Hussein Al Attar takes over as Pasadena studio director, replacing Brian Smith, who returns to Michigan to rejoin the Corvette design team. Smith left his mark on the Hummer X with a design brief distilled into a trail runner’s creed: “Take nothing but pictures, leave nothing but footprints.” The team embedded that philosophy into Easter eggs throughout the concepts, including Morse code imprinted on the floor and tire treads that spell out the project’s mantra.
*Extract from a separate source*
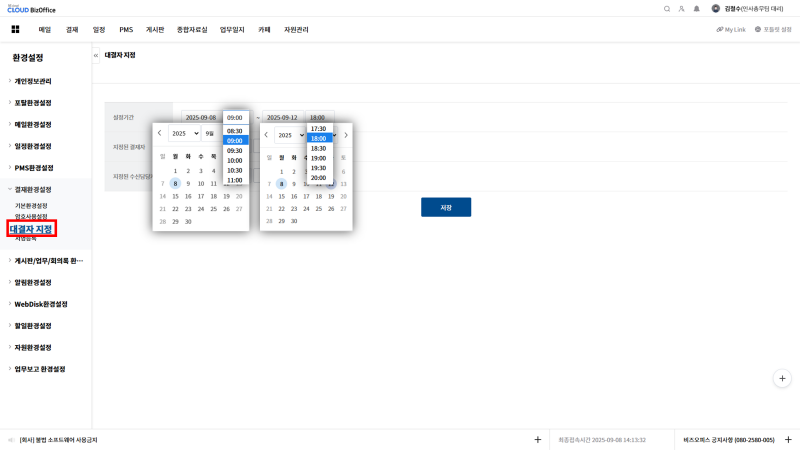Click the 저장 save button
The width and height of the screenshot is (800, 450).
coord(445,207)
The concepts also introduce the Hummer HUB, a connected app suite that includes a scout drone capable of flying ahead on trails, feeding real-time terrain data back to the vehicle, and docking itself when idle. It’s the kind of feature that sounds like science fiction until you remember that DJI drones already do most of this for $2,000.
GM is clearly trying to gauge appetite for a smaller, more accessible Hummer — one that doesn’t weigh as much as a municipal bus and doesn’t start north of $80,000. The mid-size EV off-road segment is still wide open, with only the Jeep Recon and a handful of startups circling the space.
Whether GM pulls the trigger on a production version depends on what FLEX FAB can deliver at scale and whether the economics of a mid-size electric off-roader pencil out in a market still wrestling with EV pricing. For now, the Hummer X is a concept that asks the right questions. The answers will come from Pasadena.